A few tips for using git correctly:
- Everyone in the team should work on feature branches
- Once a feature branch is developed:
- rebase master into it
- merge the branch into master (switch to branch master before merging)
- push to your remote repository
- submit a pull request to upstream master from github
- You should commit often and leave precise comments
Talk to each other every now and then to make sure the different parts of your app will also be able to talk to each other later.
How to use Bootstrap in the real world
CSS has many many different selectors and ways to style your websites, ok! Just stick with a neat little framework called google&bootstrap. If – like me – you don’t know ____ about bootstrap and css and all that stuff, all you need to do is have these two tabs open:
The bootstrap documentation will give a few good ideas on elements and their styles, but can be overwhelming. Lucky for us, bootstrap is a popular framework and you can find a lot of your answers on the web.
Just google what you want to do, then paste whatever bootstrap html you can find, and see what it looks like in the browser. Keep what you like and get rid of what you don’t like. Rinse and repeat, it’s really that simple.
5. Finishing touches and troubleshooting
After everyone has submitted their pull requests and you’ve merged everything into master, it is time to put the finishing touches on your app. This means fixing little bugs or formatting issues and making sure all your files are required properly.
This should really not take too long since hopefully, you and your teammates were talking to each other, and stuck to the agreed formats.

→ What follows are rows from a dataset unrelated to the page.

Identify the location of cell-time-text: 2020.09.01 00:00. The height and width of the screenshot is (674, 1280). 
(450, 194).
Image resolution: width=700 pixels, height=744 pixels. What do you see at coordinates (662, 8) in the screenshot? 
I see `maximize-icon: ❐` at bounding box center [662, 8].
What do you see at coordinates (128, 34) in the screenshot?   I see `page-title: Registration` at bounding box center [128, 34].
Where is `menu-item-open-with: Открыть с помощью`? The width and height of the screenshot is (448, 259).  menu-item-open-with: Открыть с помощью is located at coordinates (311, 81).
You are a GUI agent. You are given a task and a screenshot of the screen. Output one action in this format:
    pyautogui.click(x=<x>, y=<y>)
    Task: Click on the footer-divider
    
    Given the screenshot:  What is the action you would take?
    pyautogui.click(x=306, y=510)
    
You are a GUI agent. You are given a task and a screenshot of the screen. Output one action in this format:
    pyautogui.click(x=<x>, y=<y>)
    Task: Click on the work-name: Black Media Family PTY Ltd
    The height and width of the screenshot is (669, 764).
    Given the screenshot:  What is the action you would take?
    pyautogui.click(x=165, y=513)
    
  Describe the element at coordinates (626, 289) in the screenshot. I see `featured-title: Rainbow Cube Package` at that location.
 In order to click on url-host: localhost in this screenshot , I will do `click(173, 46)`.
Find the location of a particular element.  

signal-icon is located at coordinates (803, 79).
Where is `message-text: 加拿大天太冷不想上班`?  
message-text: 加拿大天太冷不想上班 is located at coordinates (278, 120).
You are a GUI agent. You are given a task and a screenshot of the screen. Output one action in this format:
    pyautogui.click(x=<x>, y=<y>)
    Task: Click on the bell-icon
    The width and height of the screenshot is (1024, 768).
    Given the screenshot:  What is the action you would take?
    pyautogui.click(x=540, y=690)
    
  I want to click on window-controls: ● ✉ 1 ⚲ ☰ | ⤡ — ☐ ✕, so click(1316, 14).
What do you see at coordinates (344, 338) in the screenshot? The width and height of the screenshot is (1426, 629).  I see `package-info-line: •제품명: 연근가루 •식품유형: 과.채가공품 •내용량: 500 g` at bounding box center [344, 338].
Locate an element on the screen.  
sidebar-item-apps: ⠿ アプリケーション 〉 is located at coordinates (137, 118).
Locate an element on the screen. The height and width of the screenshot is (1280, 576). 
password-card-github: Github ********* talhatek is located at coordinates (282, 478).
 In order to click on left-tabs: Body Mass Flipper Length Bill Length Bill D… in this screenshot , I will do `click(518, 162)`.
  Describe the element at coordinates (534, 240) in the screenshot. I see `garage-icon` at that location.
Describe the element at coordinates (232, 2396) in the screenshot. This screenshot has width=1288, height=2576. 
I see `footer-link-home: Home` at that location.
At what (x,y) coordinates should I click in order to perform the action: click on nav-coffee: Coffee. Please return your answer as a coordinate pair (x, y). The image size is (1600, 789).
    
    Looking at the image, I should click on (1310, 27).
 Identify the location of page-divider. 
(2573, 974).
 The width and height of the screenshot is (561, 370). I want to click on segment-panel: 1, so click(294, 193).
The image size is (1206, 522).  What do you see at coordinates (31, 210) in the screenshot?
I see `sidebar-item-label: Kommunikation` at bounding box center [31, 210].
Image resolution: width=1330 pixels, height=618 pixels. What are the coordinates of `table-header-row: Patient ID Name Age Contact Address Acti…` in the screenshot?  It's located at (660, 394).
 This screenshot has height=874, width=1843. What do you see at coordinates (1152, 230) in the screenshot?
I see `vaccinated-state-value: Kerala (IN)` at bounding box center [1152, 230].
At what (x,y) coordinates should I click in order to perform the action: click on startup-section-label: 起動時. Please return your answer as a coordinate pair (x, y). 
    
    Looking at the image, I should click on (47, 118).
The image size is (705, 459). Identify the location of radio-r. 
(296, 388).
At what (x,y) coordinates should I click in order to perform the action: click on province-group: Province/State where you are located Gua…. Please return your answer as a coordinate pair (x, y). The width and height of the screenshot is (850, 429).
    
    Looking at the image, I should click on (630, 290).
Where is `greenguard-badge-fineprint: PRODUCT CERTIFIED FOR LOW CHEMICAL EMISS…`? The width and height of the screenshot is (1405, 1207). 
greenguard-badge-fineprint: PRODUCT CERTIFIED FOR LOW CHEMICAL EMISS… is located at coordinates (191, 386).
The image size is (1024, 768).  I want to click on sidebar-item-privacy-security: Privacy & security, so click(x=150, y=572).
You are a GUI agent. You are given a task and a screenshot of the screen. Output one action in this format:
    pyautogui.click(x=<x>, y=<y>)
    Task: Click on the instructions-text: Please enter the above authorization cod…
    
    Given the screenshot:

Keep in mind that rackup will only work correctly with your styles if you tell it where to look for your css directory. You can do that in the
config.ru like above.
Alternatively you could use shotgun which will work just fine, but avoiding this will cause problems with Heroku later.
6. Deploy to Heroku
If you’ve set up your Gemfile and your config.ru correctly, deploying to Heroku should be a breeze.
- Download the Heroku Toolbelt
- Sign up for Heroku
- From your master branch run
git remote add heroku <address>
git push heroku master
- Watch it compile and copy the resulting link into the browser to see your web app live!
Yes, it is really that simple. If you want to change the name of your Heroku app because blazing-mist-4652 isn’t up your alley, do it from the command line using
heroku apps:rename newname.
If you run into problems with your stylesheets, it is most likely for the same reasons rackup didn’t work. Heroku can’t find them. Take a look at the
config.ru to change that.
Enjoy shipping your app
Nice job on that app. From here you can feel free to add more functionality beyond the bare basics to make your app much sophisticated.